Cette même politique systématique d’effacement de la civilisation arménienne a été totalement accomplie au Nakhitchévan. Ancien canton du royaume médiéval arménien du Vaspouragan (Xe – XIe siècles), le Nakhitchévan est un vaste territoire de plaine de 5500 km2, aux frontières de la Turquie, de l’Iran et de l’Arménie, qui s’étire le long de la rive orientale de l’Araxe. Après la soviétisation de l’Arménie le 2 décembre 1920, le Nakhitchévan a été tout bonnement concédé par l’URSS à l’Azerbaïdjan soviétique en mars 1921, afin de raffermir les relations soviéto-turques.
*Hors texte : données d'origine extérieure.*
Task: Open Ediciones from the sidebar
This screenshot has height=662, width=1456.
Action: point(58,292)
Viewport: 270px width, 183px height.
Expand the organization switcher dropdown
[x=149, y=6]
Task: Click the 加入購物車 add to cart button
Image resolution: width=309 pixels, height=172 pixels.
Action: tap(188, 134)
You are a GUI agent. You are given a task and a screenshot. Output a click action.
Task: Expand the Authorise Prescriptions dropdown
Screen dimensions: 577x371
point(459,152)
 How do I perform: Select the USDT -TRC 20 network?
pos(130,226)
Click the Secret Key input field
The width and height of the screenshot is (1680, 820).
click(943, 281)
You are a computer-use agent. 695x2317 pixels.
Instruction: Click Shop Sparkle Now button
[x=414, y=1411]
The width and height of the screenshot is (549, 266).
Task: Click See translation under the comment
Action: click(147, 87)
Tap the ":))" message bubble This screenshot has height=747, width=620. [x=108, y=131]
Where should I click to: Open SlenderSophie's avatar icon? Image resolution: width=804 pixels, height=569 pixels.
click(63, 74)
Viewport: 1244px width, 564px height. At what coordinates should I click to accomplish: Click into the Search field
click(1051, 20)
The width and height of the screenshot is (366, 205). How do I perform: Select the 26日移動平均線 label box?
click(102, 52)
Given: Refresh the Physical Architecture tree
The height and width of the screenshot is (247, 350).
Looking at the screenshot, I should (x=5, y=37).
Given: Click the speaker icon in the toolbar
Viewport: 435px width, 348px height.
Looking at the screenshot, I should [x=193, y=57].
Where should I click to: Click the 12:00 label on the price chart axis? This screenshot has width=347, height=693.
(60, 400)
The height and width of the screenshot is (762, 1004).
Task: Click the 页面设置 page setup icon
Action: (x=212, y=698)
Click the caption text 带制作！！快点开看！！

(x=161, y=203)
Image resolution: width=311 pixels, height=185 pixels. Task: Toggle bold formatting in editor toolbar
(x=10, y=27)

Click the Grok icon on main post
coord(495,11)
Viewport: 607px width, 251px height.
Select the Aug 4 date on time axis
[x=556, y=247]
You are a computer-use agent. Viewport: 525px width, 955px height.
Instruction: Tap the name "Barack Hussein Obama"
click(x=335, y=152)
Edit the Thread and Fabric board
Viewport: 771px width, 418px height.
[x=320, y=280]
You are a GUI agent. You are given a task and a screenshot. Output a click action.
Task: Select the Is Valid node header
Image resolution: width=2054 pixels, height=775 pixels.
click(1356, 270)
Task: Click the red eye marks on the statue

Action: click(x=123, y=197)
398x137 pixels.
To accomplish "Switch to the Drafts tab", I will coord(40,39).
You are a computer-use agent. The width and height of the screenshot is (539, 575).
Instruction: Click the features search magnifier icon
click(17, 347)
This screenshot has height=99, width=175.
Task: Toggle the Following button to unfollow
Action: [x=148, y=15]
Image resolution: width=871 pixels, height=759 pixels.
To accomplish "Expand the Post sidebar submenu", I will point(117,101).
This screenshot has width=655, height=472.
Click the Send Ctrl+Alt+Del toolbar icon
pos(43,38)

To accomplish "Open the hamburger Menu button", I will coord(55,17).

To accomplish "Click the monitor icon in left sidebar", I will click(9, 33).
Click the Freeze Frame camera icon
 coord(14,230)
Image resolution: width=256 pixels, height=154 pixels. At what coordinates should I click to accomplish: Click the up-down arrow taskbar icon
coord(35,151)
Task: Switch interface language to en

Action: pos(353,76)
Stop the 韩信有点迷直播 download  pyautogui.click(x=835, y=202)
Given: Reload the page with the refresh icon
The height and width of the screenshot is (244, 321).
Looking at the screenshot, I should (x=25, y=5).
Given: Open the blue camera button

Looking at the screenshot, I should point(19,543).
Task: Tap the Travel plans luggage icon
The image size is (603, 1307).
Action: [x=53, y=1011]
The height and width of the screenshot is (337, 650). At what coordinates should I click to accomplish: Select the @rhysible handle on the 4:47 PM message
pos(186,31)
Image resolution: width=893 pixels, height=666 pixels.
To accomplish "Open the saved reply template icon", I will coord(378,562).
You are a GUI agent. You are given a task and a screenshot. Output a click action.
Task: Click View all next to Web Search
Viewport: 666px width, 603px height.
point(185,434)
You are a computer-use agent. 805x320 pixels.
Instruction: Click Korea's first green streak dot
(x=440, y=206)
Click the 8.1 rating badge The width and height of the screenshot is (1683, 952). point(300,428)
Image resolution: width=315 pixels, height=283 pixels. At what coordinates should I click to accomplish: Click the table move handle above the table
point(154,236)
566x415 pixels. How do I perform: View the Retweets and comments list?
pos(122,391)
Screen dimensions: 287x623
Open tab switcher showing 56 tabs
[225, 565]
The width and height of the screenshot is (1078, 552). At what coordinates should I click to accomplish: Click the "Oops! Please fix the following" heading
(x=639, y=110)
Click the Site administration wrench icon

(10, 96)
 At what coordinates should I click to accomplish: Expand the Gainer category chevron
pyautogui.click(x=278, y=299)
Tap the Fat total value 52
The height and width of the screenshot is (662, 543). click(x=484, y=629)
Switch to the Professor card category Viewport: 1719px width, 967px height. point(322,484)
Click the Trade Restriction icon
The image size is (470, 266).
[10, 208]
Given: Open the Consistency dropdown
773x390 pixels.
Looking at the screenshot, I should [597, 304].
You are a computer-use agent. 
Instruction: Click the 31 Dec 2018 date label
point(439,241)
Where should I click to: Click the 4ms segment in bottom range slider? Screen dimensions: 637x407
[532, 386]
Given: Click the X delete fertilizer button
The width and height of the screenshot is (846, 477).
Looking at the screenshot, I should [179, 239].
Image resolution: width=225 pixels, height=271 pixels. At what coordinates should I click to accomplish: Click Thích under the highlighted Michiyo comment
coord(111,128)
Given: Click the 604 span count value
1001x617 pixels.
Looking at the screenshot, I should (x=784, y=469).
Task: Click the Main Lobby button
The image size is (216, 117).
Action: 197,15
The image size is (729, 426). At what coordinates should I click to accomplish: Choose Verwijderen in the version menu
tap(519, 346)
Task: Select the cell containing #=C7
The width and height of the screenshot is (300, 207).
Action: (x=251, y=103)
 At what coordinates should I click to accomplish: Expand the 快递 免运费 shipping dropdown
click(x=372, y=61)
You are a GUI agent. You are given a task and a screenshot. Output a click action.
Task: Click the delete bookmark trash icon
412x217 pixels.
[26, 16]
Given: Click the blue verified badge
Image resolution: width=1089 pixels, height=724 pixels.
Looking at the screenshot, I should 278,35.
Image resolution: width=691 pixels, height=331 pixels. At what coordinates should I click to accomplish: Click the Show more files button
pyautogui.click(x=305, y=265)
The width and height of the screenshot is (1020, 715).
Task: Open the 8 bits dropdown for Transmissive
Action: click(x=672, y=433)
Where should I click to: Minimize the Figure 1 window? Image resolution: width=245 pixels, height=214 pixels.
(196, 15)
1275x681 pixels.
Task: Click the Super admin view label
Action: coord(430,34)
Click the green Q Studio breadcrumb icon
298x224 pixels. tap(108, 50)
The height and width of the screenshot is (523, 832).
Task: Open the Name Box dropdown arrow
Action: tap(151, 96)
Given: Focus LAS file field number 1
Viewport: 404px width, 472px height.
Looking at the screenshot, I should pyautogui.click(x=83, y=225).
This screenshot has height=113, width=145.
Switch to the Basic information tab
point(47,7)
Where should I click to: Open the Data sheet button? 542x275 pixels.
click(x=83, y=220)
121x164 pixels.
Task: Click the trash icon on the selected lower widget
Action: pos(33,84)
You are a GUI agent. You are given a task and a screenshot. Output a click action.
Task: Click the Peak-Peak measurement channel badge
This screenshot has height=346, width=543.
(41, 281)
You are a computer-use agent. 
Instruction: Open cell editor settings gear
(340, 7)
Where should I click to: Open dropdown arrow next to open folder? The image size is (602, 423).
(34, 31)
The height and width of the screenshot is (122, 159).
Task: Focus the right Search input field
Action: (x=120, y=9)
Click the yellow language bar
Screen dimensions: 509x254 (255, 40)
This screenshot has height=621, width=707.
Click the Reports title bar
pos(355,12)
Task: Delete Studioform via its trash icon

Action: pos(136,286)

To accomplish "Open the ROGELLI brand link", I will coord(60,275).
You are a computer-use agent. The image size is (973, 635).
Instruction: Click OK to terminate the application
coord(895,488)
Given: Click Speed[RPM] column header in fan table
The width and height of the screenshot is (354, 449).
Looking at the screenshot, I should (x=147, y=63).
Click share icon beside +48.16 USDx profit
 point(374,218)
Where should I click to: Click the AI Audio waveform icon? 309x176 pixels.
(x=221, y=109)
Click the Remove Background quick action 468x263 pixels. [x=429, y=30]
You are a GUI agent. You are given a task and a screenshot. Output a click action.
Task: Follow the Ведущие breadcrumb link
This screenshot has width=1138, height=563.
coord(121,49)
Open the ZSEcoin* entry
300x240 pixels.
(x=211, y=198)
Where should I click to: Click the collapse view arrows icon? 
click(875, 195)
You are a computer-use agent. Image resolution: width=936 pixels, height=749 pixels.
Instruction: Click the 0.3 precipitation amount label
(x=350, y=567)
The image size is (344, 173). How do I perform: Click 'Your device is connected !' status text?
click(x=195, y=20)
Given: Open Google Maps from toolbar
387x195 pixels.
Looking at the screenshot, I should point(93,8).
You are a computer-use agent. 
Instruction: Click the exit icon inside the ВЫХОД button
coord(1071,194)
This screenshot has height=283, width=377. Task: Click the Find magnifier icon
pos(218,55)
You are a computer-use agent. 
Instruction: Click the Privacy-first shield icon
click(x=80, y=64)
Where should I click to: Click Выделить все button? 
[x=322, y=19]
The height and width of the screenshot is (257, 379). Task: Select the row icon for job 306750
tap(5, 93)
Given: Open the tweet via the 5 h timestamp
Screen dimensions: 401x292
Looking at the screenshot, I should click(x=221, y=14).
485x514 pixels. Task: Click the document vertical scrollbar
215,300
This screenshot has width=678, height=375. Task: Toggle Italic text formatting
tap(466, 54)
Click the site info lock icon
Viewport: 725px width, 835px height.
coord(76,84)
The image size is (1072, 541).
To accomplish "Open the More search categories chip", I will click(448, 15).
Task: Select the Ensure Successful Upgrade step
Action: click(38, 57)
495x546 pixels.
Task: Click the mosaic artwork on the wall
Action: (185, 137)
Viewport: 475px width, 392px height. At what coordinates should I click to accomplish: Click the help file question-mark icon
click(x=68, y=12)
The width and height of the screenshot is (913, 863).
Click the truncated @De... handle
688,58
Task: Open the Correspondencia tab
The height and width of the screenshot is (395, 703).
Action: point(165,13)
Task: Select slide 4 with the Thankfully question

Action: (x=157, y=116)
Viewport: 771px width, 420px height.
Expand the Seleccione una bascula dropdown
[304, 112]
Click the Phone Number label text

Progressivement et totalement vidé de sa population arménienne pendant l’ère soviétique, le Nakhitchévan a été irrémédiablement « nettoyé » de toute trace de la présence millénaire arménienne :  « Une liste incomplète des monuments arméniens du Nakhitchévan, établie par Argam Ayvazian (natif et spécialiste de la région, auteur de plusieurs ouvrages publiés à Érevan sur le Nakhitchévan et l’Ancienne Djoulfa), fait état de 310 monuments dédiés au culte (monastères, églises, chapelles, dont 221 ont été détruits entre le XIXe siècle et la fin des années 30), 41 châteaux et forteresses, 26 ponts, 86 pôles d’habitat rural et urbain, 89 cimetières, 5480 stèles à croix (khatchkars) et environ 23 000 pierres tombales, datés entre le Ve et le XIXe siècle. Ces monuments ont été l’objet de nombreuses dégradations depuis le XIXe siècle, mais surtout entre 1998 et 2006 lorsque l’Azerbaïdjan a procédé à leur destruction planifiée. Il ne reste aujourd’hui aucune trace du passé arménien sur le territoire du Nakhitchévan[5] ». Une éradication culturelle d’une telle ampleur, évidemment ordonnée au plus haut sommet de l’État azéri, est rarissime dans les annales de l’histoire…qui plus est par un État signataire de la Convention sur le patrimoine mondial en 1993 !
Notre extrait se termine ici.